Stern died of drug-related heart and lung failure on July 31, 1976, at University Hospital in Seattle, at the age of 33.

==Early years==
Susan Stern was born Susan Ellen Tanenbaum, on January 31, 1943, to David and Bernice (Bunny) Tanenbaum in Brooklyn, New York City. Stern was the elder of two children, her younger brother is named Roger. Her parents divorced and after a custody dispute, her father was awarded custody of both children. Stern and her brother subsequently moved to New Jersey with their father when she was nine.
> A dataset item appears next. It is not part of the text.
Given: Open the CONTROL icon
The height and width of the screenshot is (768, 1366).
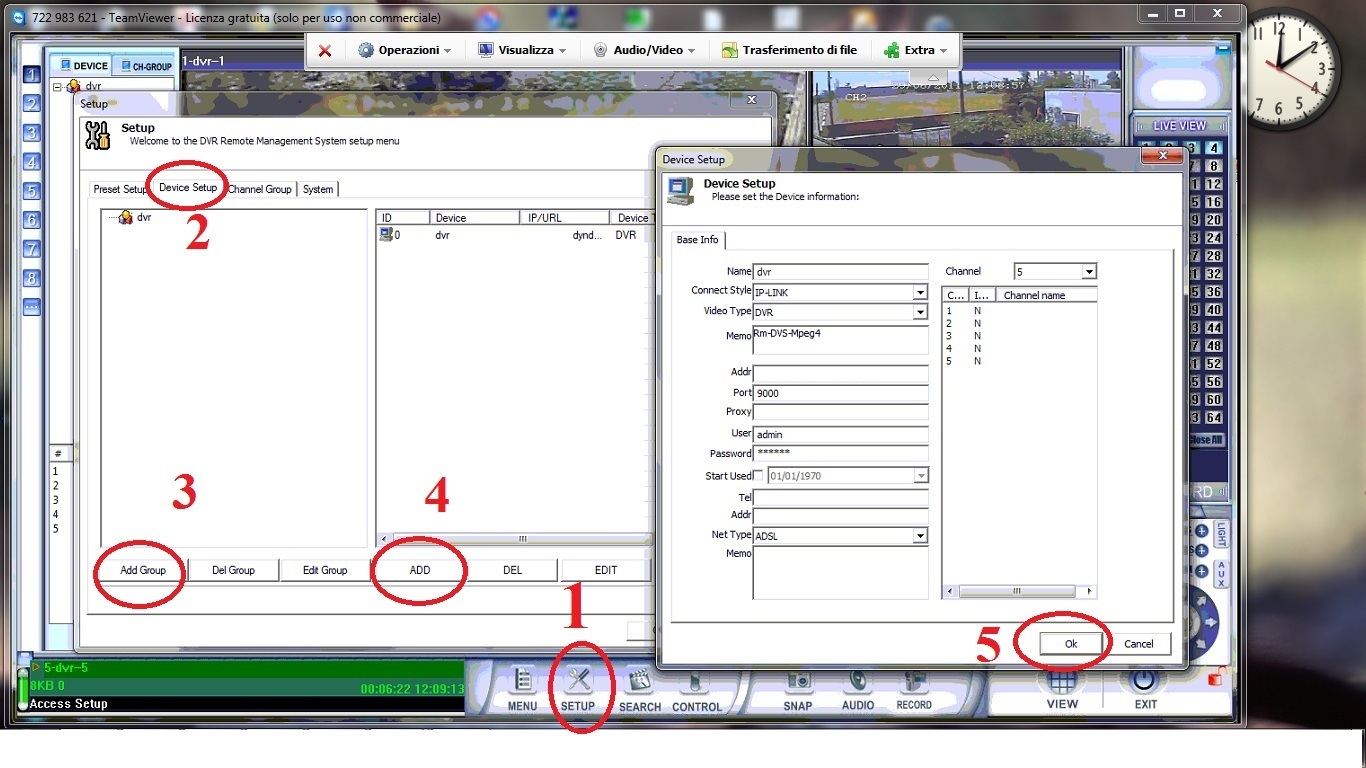Looking at the screenshot, I should pos(696,682).
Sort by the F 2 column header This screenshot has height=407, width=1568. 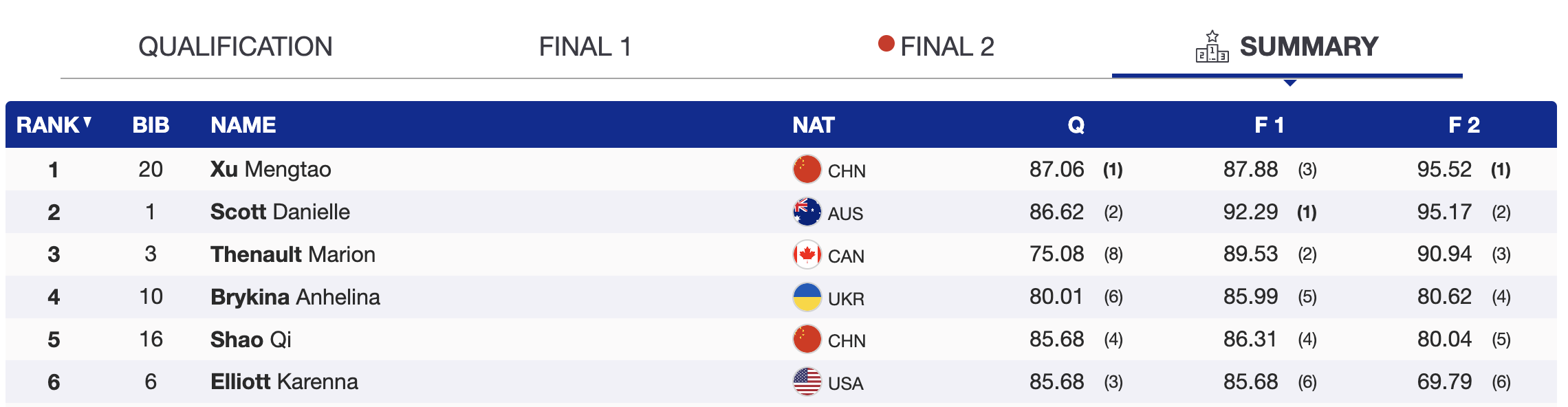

Stern's father, a wealthy Jewish businessman, had high expectations of his children, which was difficult for Susan Stern.

==College and married life==
Upon graduating from high school, Stern entered Syracuse University in New York in the early 1960s. In November 1964, she met Robert F. Stern, her future husband. They married in July 1965. Stern finished her undergraduate work as a Liberal Arts Major and immediately began her Master's study in Urban Education. She taught the sixth grade in a ghetto school in New York. Five months into her studies, Stern was expelled for preaching "communist and subversive doctrines." In 1966, Susan and Robert Stern drove across country, relocated to Seattle, and enrolled in advanced studies at the University of Washington School of Social Work. Robert F. Stern entered the University of Washington School of Law, while Susan Stern pursued a Master's degree in social work, which she completed in June 1968. By then, after nearly three years, the Sterns' marriage had begun to decline. In June 1968, Stern separated from her husband and moved to California.

==Students for a Democratic Society==
Stern's political activism began around the time that she and her husband moved to Seattle in 1966, when both began to attend classes at the Free University. Following Stern's introduction to political activism, she became involved in the anti-war movement through peaceful protest. In August 1967, both Sterns went to Chicago to attend the New Politics Convention, which she said:

consisted of endless debates between the black militant caucus which controlled the majority of the votes, and the white liberals who were horrified by the black militants. The important thing about the New Politics Convention for Robby and me was that we came in contact with other white radical organizers, among them, Students for a Democratic Society (SDS).

Upon returning to Seattle in the fall of 1967, Stern joined the Seattle chapter of SDS. Throughout the 1967 academic year, both Sterns attended meetings.

==Weatherman==
Stern attended the SDS National Convention in Chicago in June 1969, where the organization's members split into various factions. At the convention, there was great discussion of the Weatherman paper and arguments among the various chapters of SDS and other activists such as the Black Panther Party erupted throughout the meeting. When Weatherman split off from the SDS, Stern joined Weatherman. After the convention, Stern went back to Seattle and began to prepare for Days of Rage, which would take place in Chicago, on October 8–11, 1969. Stern worked to recruit individuals to join Weatherman for Days of Rage riots. She joined the Seattle Weatherman collective, where her extensive use of drugs, provocative style of dress and habit of supporting the collective by topless dancing earned her enemies among the group's more solemn female leadership. She was expelled after five months because the leadership distrusted her inability to function anonymously within a group and her unwillingness to give in to the group's regular tyrannizing "criticism–self criticism" sessions.

According to Maurice Isserman's review of Stern's 1975 memoir:

Stern ... makes it painfully clear that her own self-loathing and self-destructive bent had much to do with her joining Weatherman (she made one suicide attempt as a child, another in her Seattle days and eventually succumbed in 1976 to a combination of drugs and alcohol that may have constituted a final successful attempt). Stern, who privately thought of herself as "Susan Stern Sham" while projecting a miniskirted and leather-jacketed image of tough sexy femininity, confessed in her memoir to being "obsessed with death and dying .. I fantasized about shootouts with a dozen pigs, killing some of them, and finally getting killed myself .. I had to die with meaning."